The Computing Community Consortium (CCC) has released a draft version of its 20-year roadmap for AI research in the United States. Made after consultation with researchers and tech companies, the roadmap calls for sustained support from the federal government and prescribes a number of steps to ensure the U.S. retains its position as a nation with some of the most advanced AI resources on the planet.
Among the proposed steps:
- Create an open AI platform that includes a collection of data sets, knowledge repositories, and libraries available to and made in part by researchers in academia, government, and business.
- Launch national AI competitions that challenge researchers to solve big problems and push the community to achieve state-of-the-art results.
- Open national research centers and AI laboratories to support the Open AI platform, competitions, and research fellows.
- Support the research of self-aware learning — AI that can learn by example. Self-aware learning is listed among three major areas of investment for impact in the future. Research to better understand human intelligence is also needed.
- Create recruitment programs to identify and attract talented students, as well as people from underrepresented groups in the AI industry, such as women and people of color.
The roadmap also supports the development of lifelong personal assistants to augment human ability in education, health care, and industry.
According to the roadmap: “… lifelong personal assistants will enable an elderly population to live longer independently, AI health coaches will provide advice for lifestyle choices, customized AI tutors will broaden education opportunities, and AI scientific assistants will dramatically accelerate the pace of discovery.”
Organizers believe such efforts could promote universal personalized education, accelerate scientific discovery, and drive business innovation.
The roadmap is meant to identify challenges, opportunities, and pitfalls for AI researchers in the U.S. It’s also meant to let the AI community set the tone for research and funding priorities at a time when artificial intelligence is an increasingly political subject.

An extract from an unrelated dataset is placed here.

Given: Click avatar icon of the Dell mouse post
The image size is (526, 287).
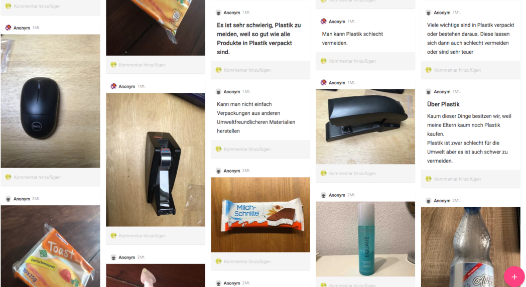Looking at the screenshot, I should (x=9, y=28).
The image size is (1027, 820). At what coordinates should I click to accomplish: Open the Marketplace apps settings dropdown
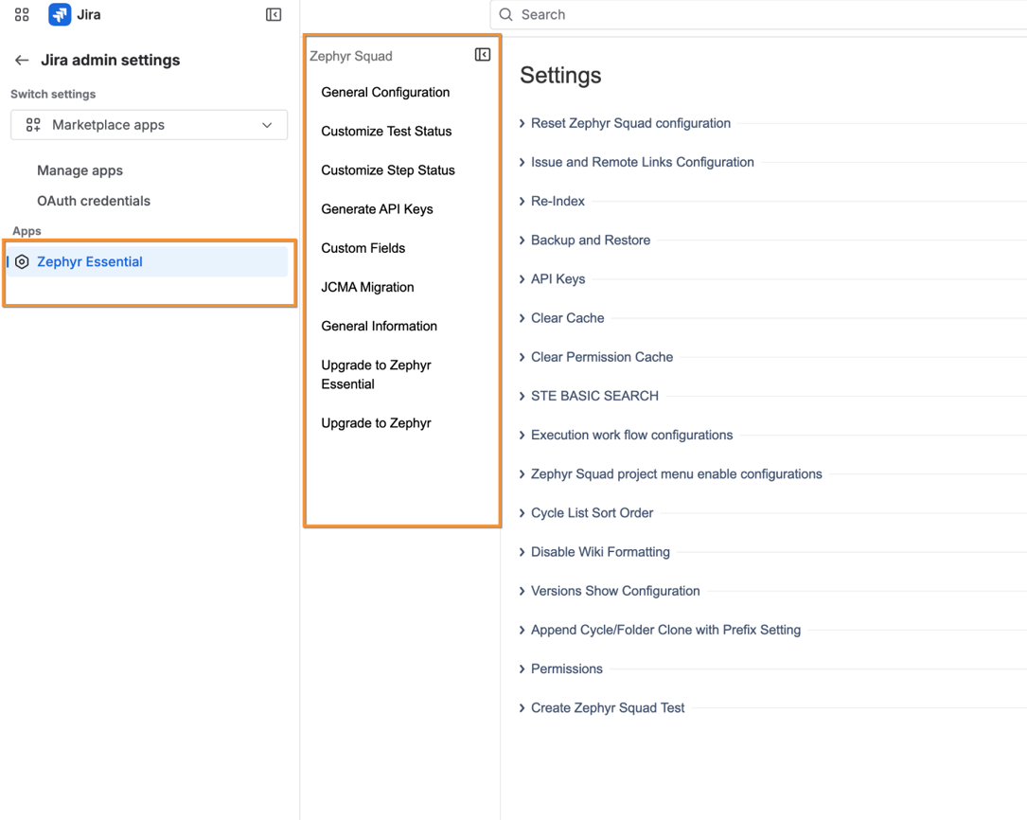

“If we don’t address [the challenges of AI], then others will and might force things on us that we actually don’t like,” Cornell University professor and roadmap co-chair Bart Selman said in January, when initial results were shared at a town hall meeting at the Association for the Advancement of Artificial Intelligence (AAAI) conference in Hawaii.
The roadmap release follows a series of workshops with companies and researchers held last fall and in early 2019. Organizers of the roadmap include University of Southern California director of knowledge technologies Yolanda Gil and Dr. Fei-Fei Li, a professor at Stanford University and until last year Google’s chief AI scientist.
The document makes its public debut weeks after the signing of the somewhat vague and less than substantive American AI Initiative by President Trump. Before resigning in protest earlier this year, former Defense Secretary Jim Mattis reportedly urged President Trump to create a national AI strategy akin to that of the Chinese government.
National AI labs could help address a shortfall of resources required to create more advanced systems, such as continuous data collection and social experimentation.
“This requires new facilities that do not exist in academia today. Although major AI innovations have roots in academic research, universities now lack the massive resources that have been acquired or developed by major IT companies. These are fundamental capabilities to build forward-looking AI research programs. This also puts universities at a serious disadvantage in terms of attracting talented graduate students and retaining influential senior faculty,” the roadmap reads.
The report cites interdisciplinary teams that draw knowledge from disciplines like psychology, biology, social science, and public policy as being only rarely available to U.S. researchers today.
It also notes a gap between the demand for well-educated AI talent and the supply coming from schools in the country. Most universities lack the resources to adequately prepare graduates for jobs in the industry, and “the need for AI expertise surpasses current production of university graduates with AI skills at the undergraduate, masters, and PhD levels,” the report notes. To make matters worse, “Many PhD-level AI graduates in the U.S. find attractive opportunities abroad.”
The AI research roadmap follows an approach similar to that taken by the CCC in creating a Robotics Roadmap in 2009.
Director Ann Drobnis plans to invite the AI community to comment on the roadmap later this month, when a larger version of the report is released, she told VentureBeat in a phone interview. The CCC will make a final copy of the report available in April.
The results could help shape AI research in the U.S. in the years ahead. In addition to working with AI researchers, the CCC is closely involved with the National Science Foundation, a major backer of academic research projects.
The 20-year AI research roadmap is running concurrently with another CCC interim report. Released last week, that report is intended to gauge how relationships between large tech companies and research institutions at universities are altering research topics and academic culture.